Sharrif Wilson, who spent over half his life behind bars for three murders he didn’t commit, died on Saturday, only 11 months after being exonerated.
The 38-year-old Harlem resident was pronounced dead at Manhattan’s Mount Sinai hospital at 10:59 p.m. Saturday, the New York Daily News reported. Wilson, who had been hospitalized since the end of December, suffered from acute respiratory distress syndrome.
His lawyer, Adam Perlmutter, told The Huffington Post that Wilson’s death is a “terrible tragedy,” and that Wilson’s health problems were due in part to the nearly 22 years he spent wrongfully imprisoned.
“He was a healthy 15-year-old boy when he went into prison, and he emerged obese and unhealthy,” Perlmutter said.
Wilson and a friend, Antonio Yarbough, were convicted in the 1992 murders of Yarbough’s mother, sister and cousin in a Coney Island housing project. Both Yarbough's sister and his cousin were 12 years old.
Wilson, then 15 years old, confessed to the murders and implicated Yarbough in exchange for a lighter sentence. But in 2005, Wilson wrote a letter recanting his confession, saying that police had coerced him into it. He also apologized to Yarbough for implicating him in the killings.
Additionally, DNA evidence found on the body of Yarbough’s mother matched the DNA found on another murder victim, Magdalia Ruiz, who was killed in 1999 while Wilson and Yarbough were still in prison.
This past February, in his second month in office, Brooklyn District Attorney Kenneth Thompson agreed that the two men should be exonerated, and they were released.
“I find it heartbreaking that a boy could serve 22 years for a crime he didn't commit, and finally come home and only have 11 months to spend with his family,” Yarbough said after Wilson’s death this weekend, in a statement released by his attorney, Zachary Margulis-Ohnuma.
“My heart goes out to his mother Gloria and his sisters,” Yarbough continued. “I would ask for everyone to pray for them. It's sad to have to go through what he went through. My heart breaks for his mother who lost her son not once, but twice.”
Margulis-Ohnuma added that Yarbough has “every reason to be bitter” toward Wilson, but that his “reaction is one of forgiveness.”
Margulis-Ohnuma also said that Wilson’s death “proves that the mechanism to compensate people harmed by the government is totally inadequate.”
"His estate will collect, but it's too late for Sharrif,” he said. “He's dead.”
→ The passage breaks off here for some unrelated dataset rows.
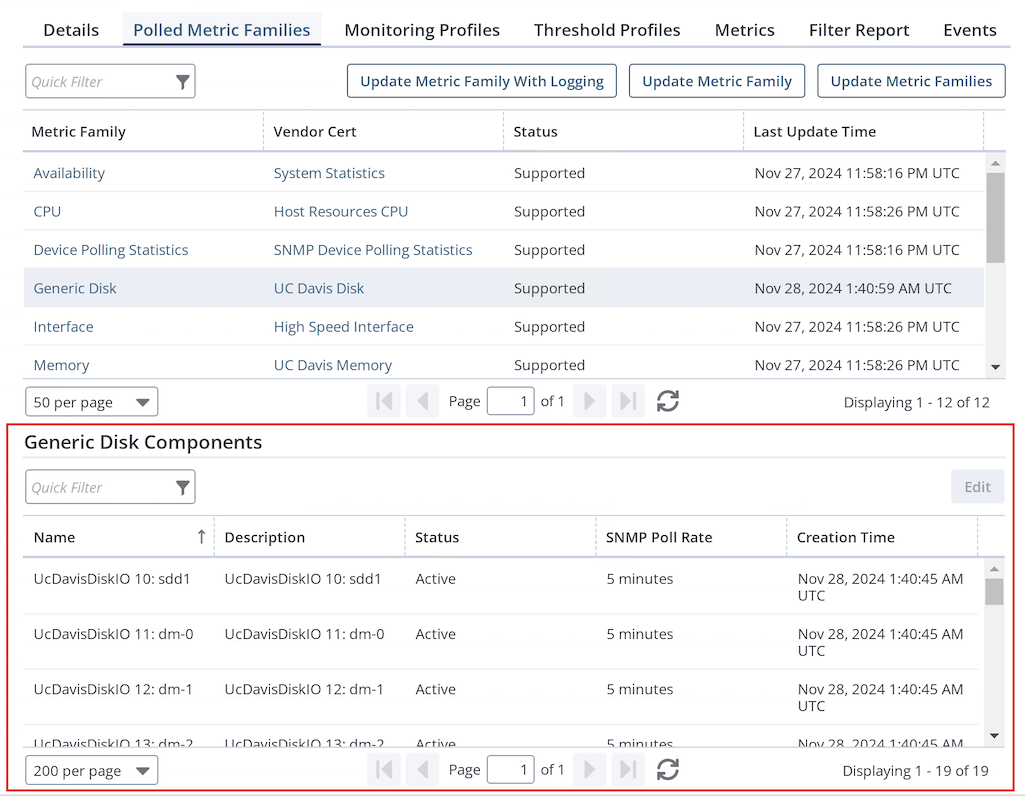Go to next page in metric families pager
Image resolution: width=1025 pixels, height=803 pixels.
589,402
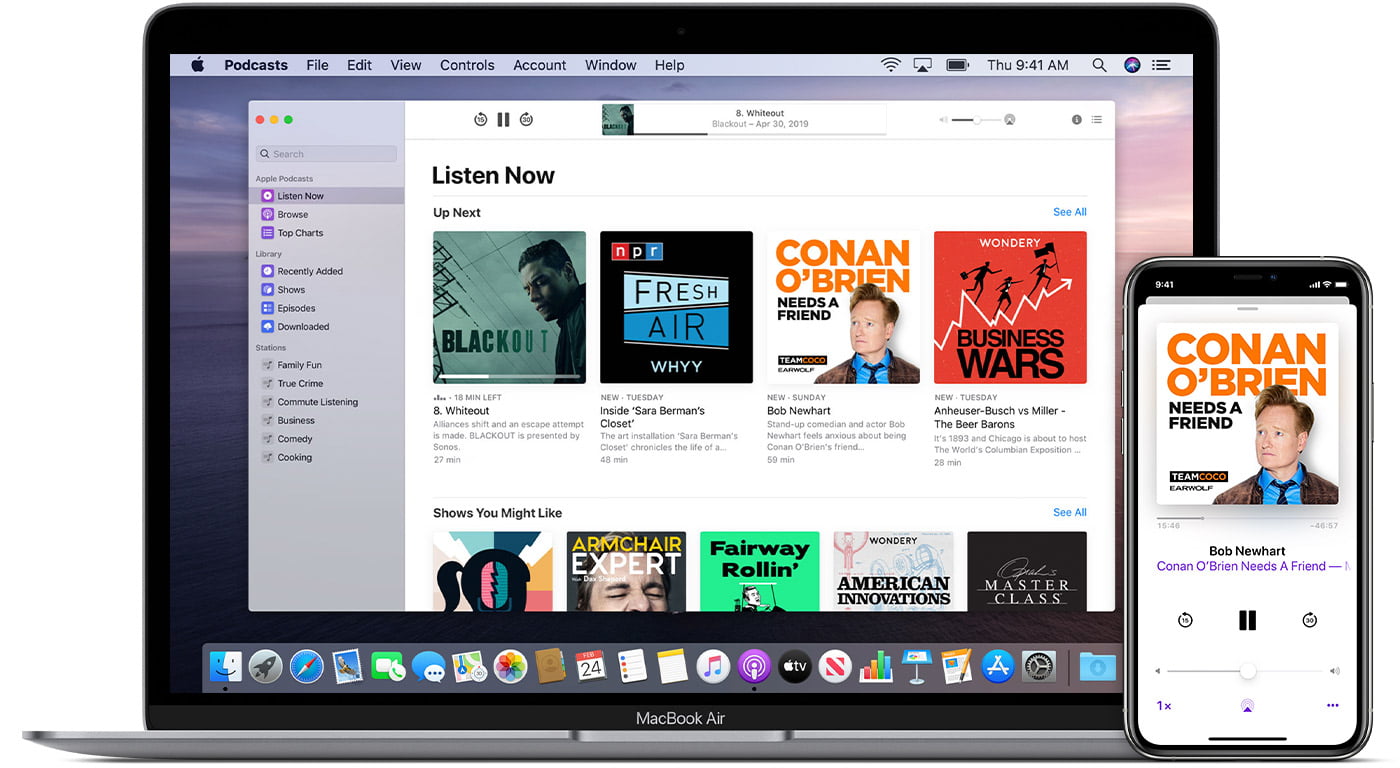The width and height of the screenshot is (1400, 768).
Task: Pause the episode on the iPhone player
Action: (1247, 620)
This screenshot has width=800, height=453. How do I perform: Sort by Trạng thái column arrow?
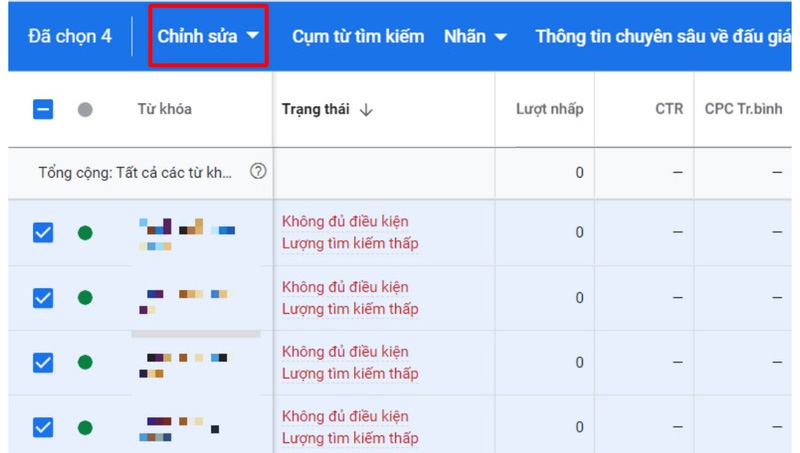(366, 109)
Like Yarbough, Wilson had filed a notice of claim to sue the city and state over their wrongful convictions. Perlmutter told HuffPost that Wilson’s family -- whom he described as "in shock" -- intend to pursue the litigation.
“But for right now,” he added, “we're going to focus on Sharrif's funeral and memorial service. We will take this process one day at a time.”
The exonerations of Wilson and Yarbough marked the beginning of a concerted effort by Thompson's office to re-examine dozens of murder cases prosecuted by his predecessor, Charles Hynes, during the 1980s and 1990s, when there were record levels of violent crime in the city.
“The sudden passing of Sharrif Wilson, after being out of prison for less than a year, underscores our obligation as a nation to correct miscarriages of justice and to do so as quickly as possible,” Thompson told HuffPost in a statement Monday. “May he rest in peace and my deepest condolences go to his family.”